Giri Swagarika J, Pandey Udayan, Park Joon Hong, Kihara Daisuke
Department of Computer Science, Purdue University, West Lafayette, IN, USA.
Department of Biological Sciences, Purdue University, West Lafayette, IN, USA.
Methods Mol Biol. 2025;2941:85-99. doi: 10.1007/978-1-0716-4623-6_5.
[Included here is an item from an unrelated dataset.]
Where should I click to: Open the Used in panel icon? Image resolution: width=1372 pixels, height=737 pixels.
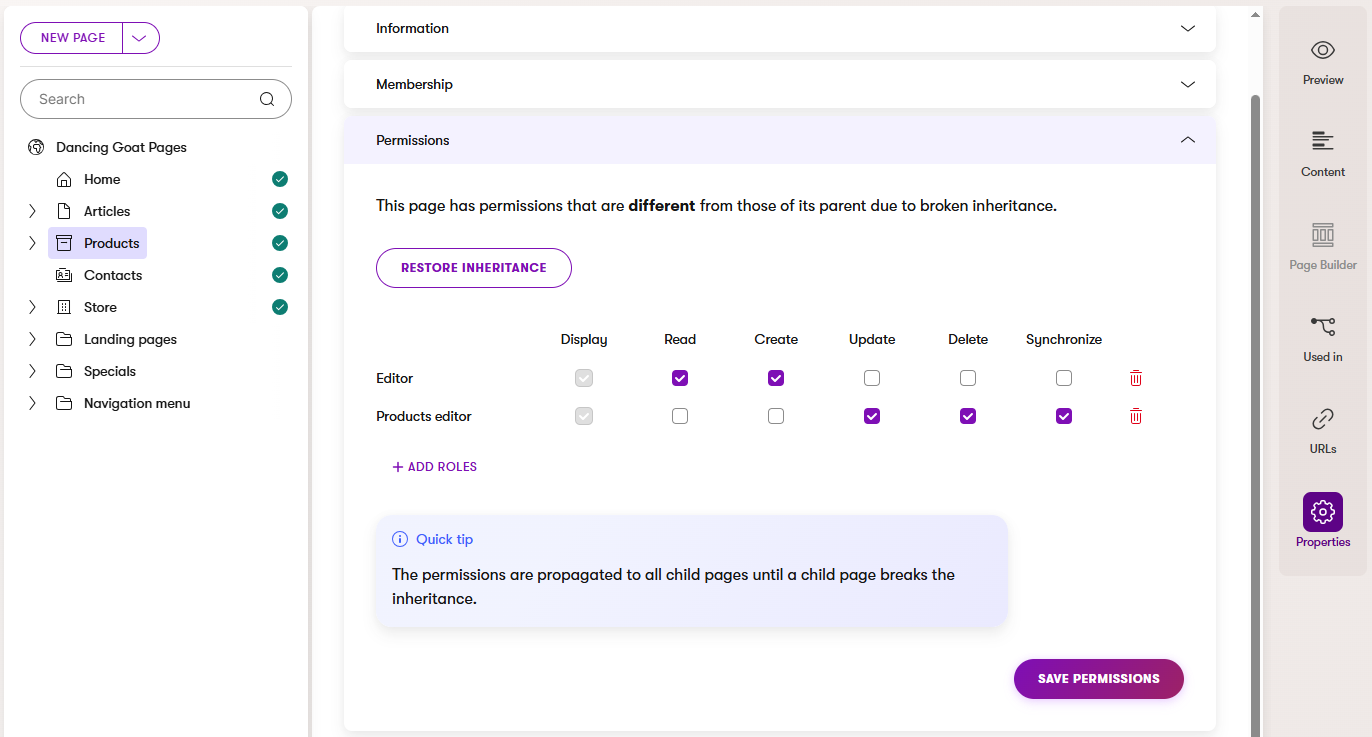tap(1322, 327)
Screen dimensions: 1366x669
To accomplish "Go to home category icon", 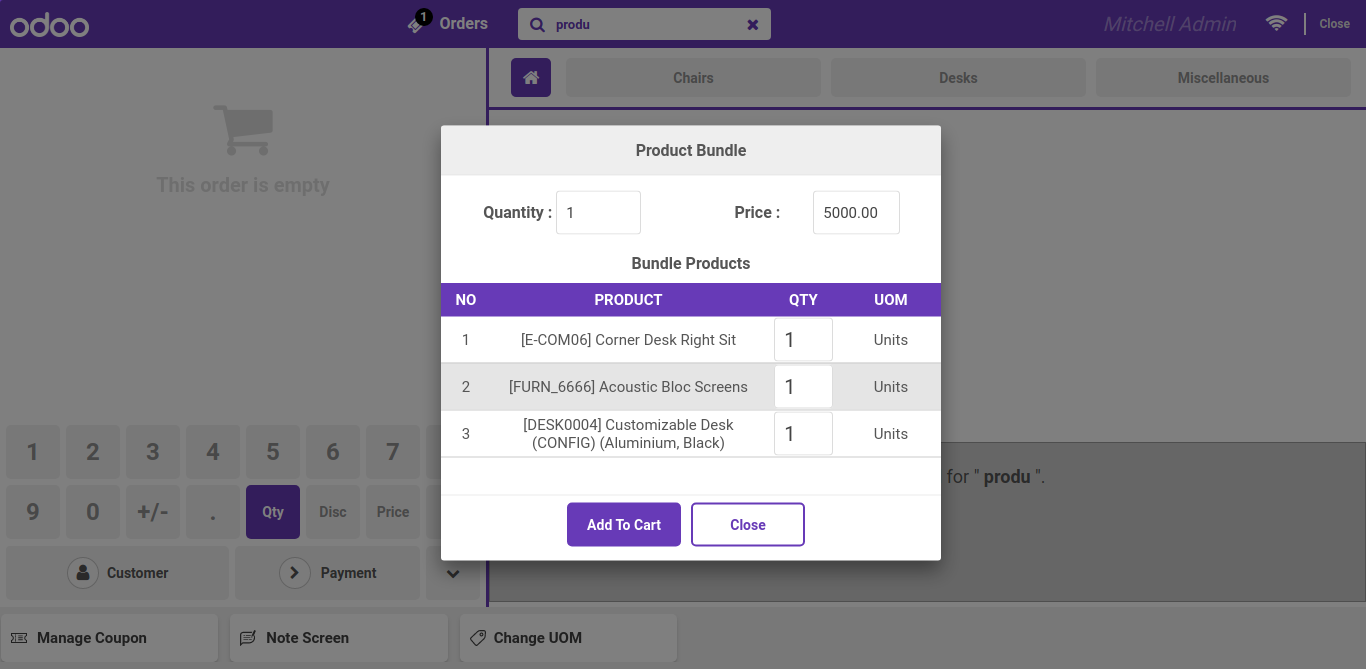I will 531,77.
Understanding the functions of proteins is one of the most important challenges in modern biology. Typically, protein function prediction methods generate a list of gene ontology (GO) terms, sometimes consisting of 50-100 functional terms. While GO serves the purpose of standardizing terms, interpreting a long list of GO terms is difficult for biologists. To address this challenge, we developed Gene Ontology terms Summarizer (GO2Sum), a language model-based summarizer that takes a list of GO terms as input and converts them into a concise, free-text summary describing the protein's function, subunit structure, and pathway information. GO2Sum was fine-tuned on GO term assignments and free-text function descriptions from UniProt entries. We built a Web server of GO2Sum, which offers an easy use of GO2Sum for biology users.
理解蛋白质的功能是现代生物学中最重要的挑战之一。通常,蛋白质功能预测方法会生成一系列基因本体(GO)术语,有时包含50 - 100个功能术语。虽然GO有助于实现术语标准化,但对于生物学家来说,解释一长串GO术语却很困难。为应对这一挑战,我们开发了基因本体术语摘要器(GO2Sum),这是一种基于语言模型的摘要器,它将一系列GO术语作为输入,并将其转换为简洁的自由文本摘要,描述蛋白质的功能、亚基结构和通路信息。GO2Sum在来自UniProt条目的GO术语分配和自由文本功能描述上进行了微调。我们构建了一个GO2Sum网络服务器,为生物学用户提供了便捷使用GO2Sum的途径。